In the Summer of 2017, annexed buildings were constructed to alleviate the overflowing hospital.  The first to be used as Immunization Center for healthy children and HIV patients, the second as a large play room to complement the four interior playrooms.  In 2018 a basketball court was added, and opened by the world record holder in the marathon, Mary Keitany, servicing the patients and the medical school students.  The charity announced that a soccer pitch would be the next edition to help kids rehabilitate and in May 2019, the men's marathon world record holder, Eliud Kipchoge, opened the astro-turf soccer pitch. Later in the year the Kuunga Mkono classrooms were added to the hospital so that the children won't fall behind in education whilst hospitalized, making the institution the first hospital in Africa to have annexed children's classrooms inside its seven acre complex.

Addressing the rising cases of pediatric cancer in the sub-Sahara, Shoe4Africa's founder, Toby Tanser, decided in 2019 to construct a 152-bed pediatric cancer hospital next door to the children's facility to be named The Shoe4Africa Juli Anne Perry Children's Cancer Hospital. “Shoe4Africa, is self-sufficient, providing multi-specialty services to pediatrics,” explained Dr.
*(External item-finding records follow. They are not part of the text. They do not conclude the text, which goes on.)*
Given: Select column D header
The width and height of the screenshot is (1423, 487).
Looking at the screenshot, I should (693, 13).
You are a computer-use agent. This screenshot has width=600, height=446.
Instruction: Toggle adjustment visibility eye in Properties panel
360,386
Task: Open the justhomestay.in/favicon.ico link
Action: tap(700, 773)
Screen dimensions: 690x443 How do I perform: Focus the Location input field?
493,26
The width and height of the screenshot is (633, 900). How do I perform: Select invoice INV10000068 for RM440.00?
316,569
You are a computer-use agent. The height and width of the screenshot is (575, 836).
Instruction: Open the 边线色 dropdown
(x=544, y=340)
Mandi, a paediatric gastrologist adding that “pediatric cancer has become a major problem” and that a new center would improve on the solitary 30-bed ward space that exists inside the general children's hospital today.

On December the 24th, 2021, Paula Radcliffe joined a host of Kenyan runners to run from the Equator to the Shoe4Africa Children's Hospital to break ground in the next field where sub-Saharan Africa's 1st children's cancer hospital with be erected.  Isla Lough, Paula's 14-year-old daughter and a cancer survivor, threw the first shovel alongside a Kenyan girl, Sharon, into the ground watched by a host of Olympians and the 'father' of Kenyan running, Kipchoge Keino.

In 2022, Shoe4Africa celebrated treating its millionth patient. The 2022 London Marathon winner Amos Kipruto, The 2022 Boston and 2022 New York Marathon winner Evans Chebet, and the 2022 Chicago Marathon winner Benson Kipruto, gathered with 20 other elite athletes from the 2Running club to celebrate the milestone with the children.

Aces for Africa 
Aces for Africa is a charity tennis tournament to benefit the Shoe4Africa Hospital founded by Zeynep Inanli and David Siegel in 2016. The inaugural competition was held in May 2016 at the CityView venue on Long Island, New York.  Whitney Tilson and Harel Srugo, a former Israeli Davis Cup player, defeated Ron Sussman and Jonas Mouly in the finals. In 2017 Sussman and Mouly took revenge winning the title beating Steve Sussman and Robert Jendelund, a former pro player from Sweden.